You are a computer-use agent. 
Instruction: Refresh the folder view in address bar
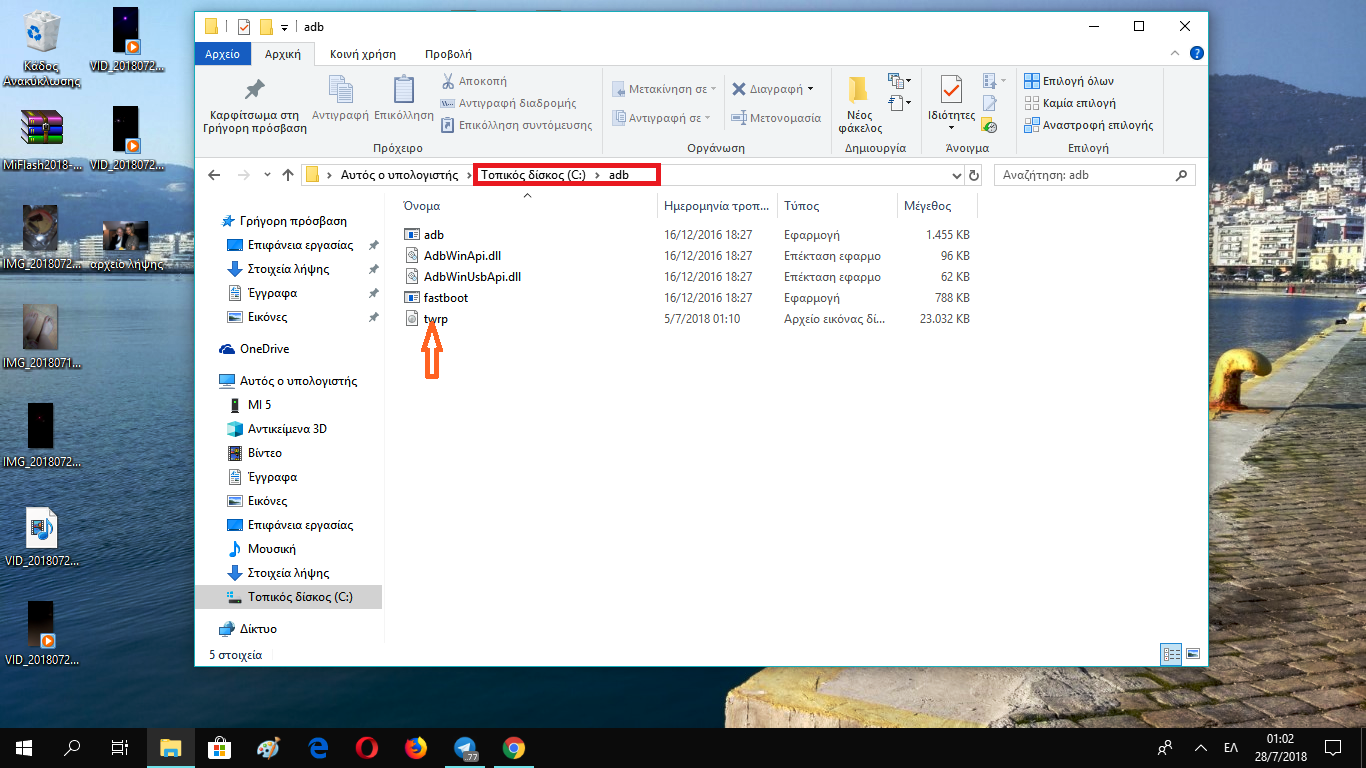click(x=976, y=175)
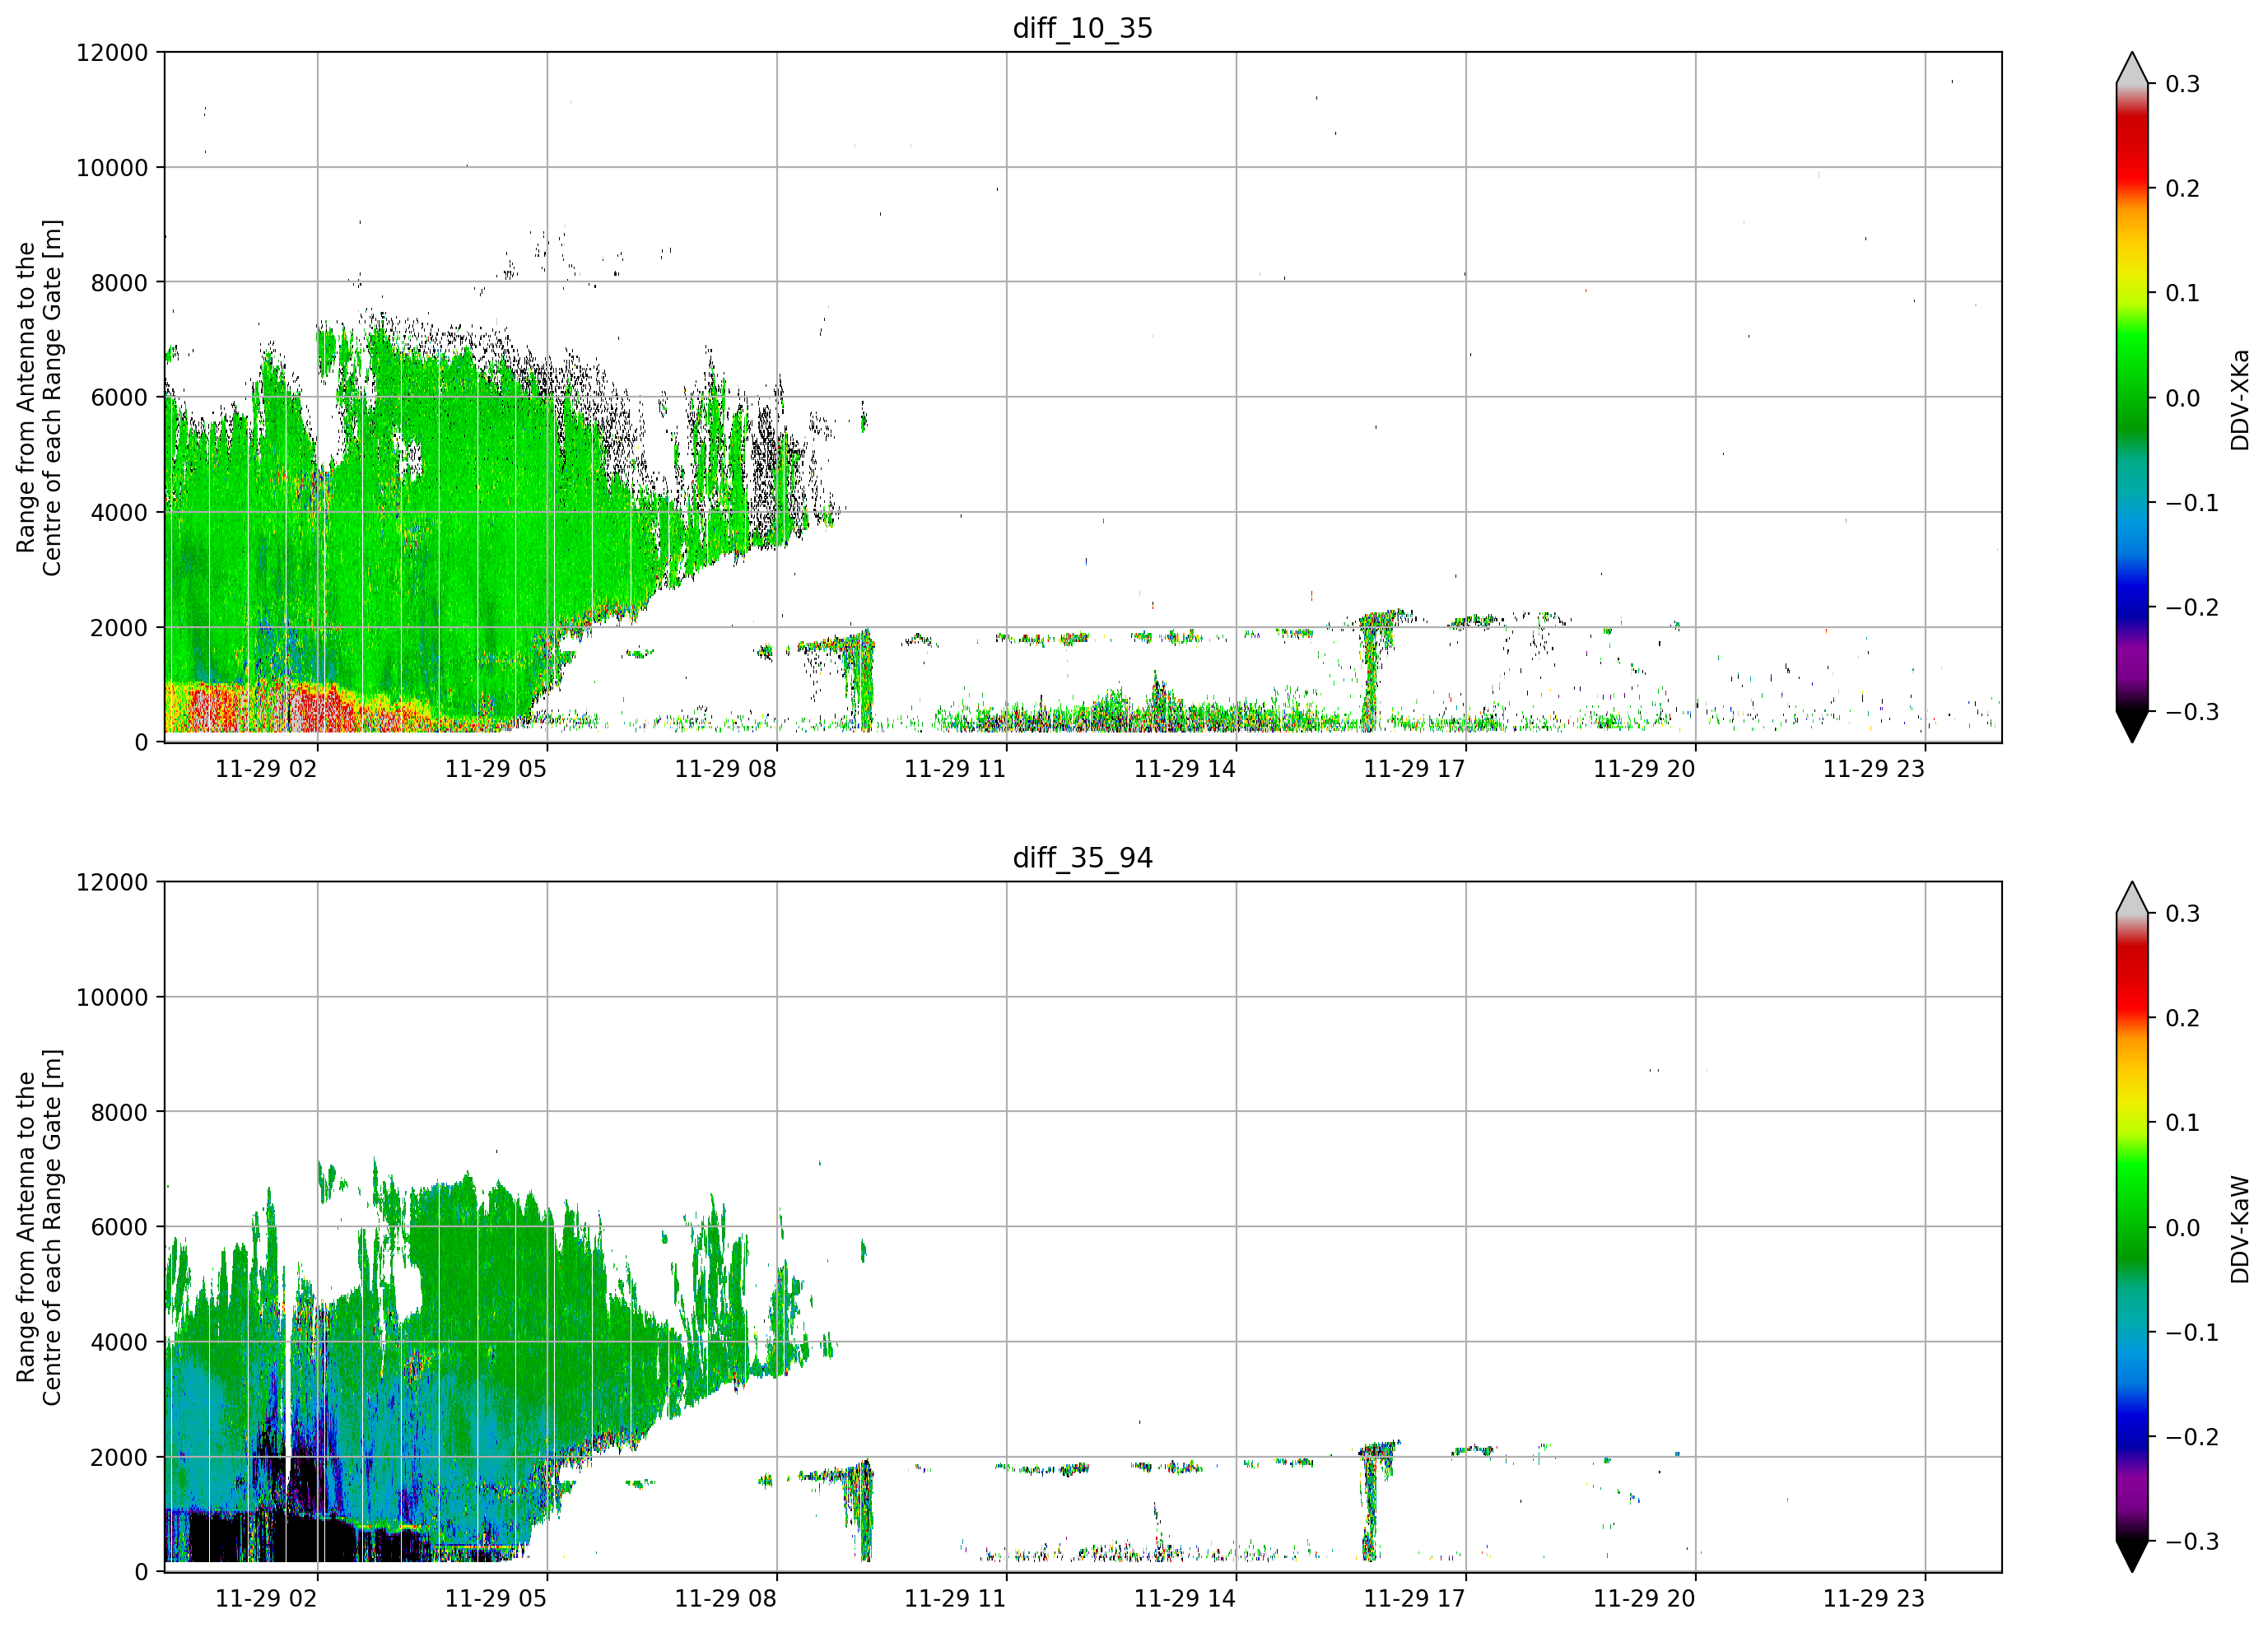Click the diff_10_35 plot title
Image resolution: width=2268 pixels, height=1628 pixels.
[x=1082, y=28]
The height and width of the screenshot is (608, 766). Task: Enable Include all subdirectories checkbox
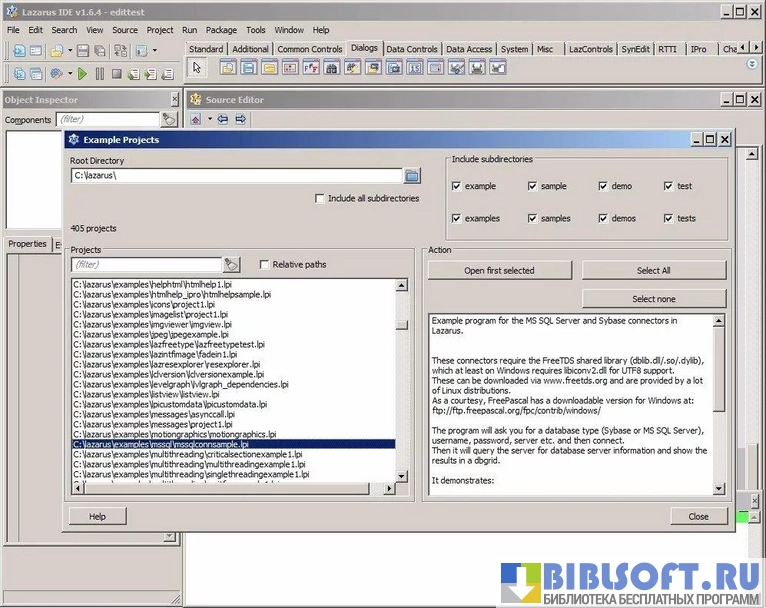click(x=320, y=199)
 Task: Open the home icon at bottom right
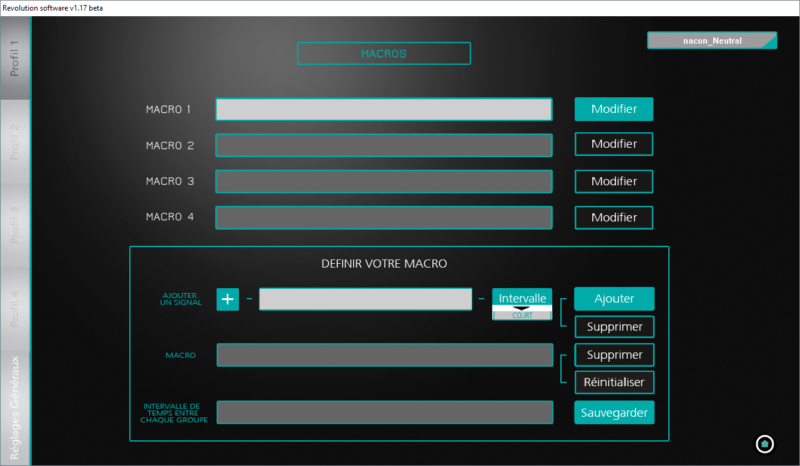(x=764, y=444)

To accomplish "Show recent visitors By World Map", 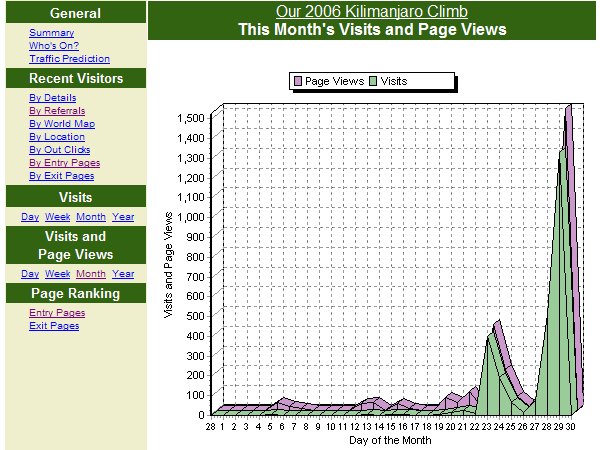I will [62, 124].
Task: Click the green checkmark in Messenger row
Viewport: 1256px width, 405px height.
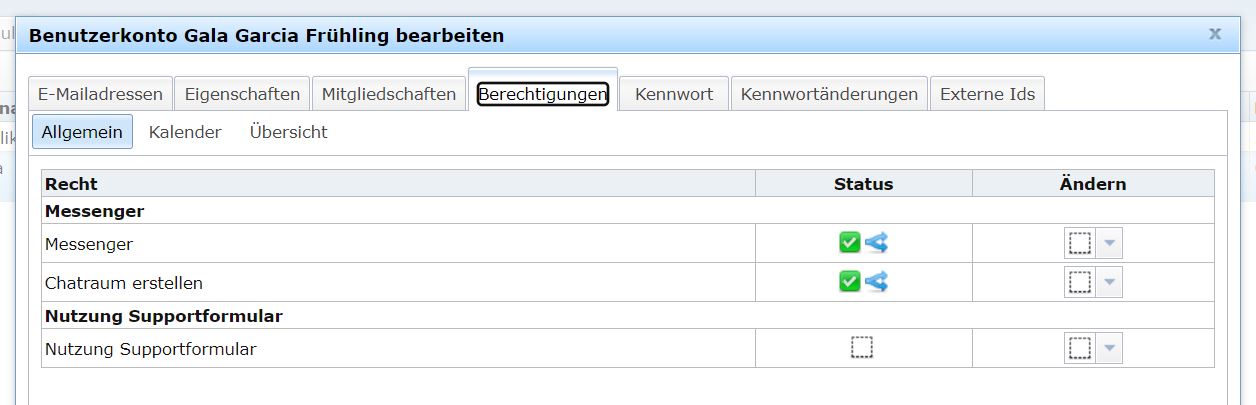Action: point(850,243)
^^^^^^^^^^^^^^^^
Work instruction:
Pictures aside, transcribe exactly the lines from the line containing "Task: Click the" through the final line of the material above.

Output of the exercise:
Task: Click the green checkmark in Messenger row
Viewport: 1256px width, 405px height.
Action: point(850,243)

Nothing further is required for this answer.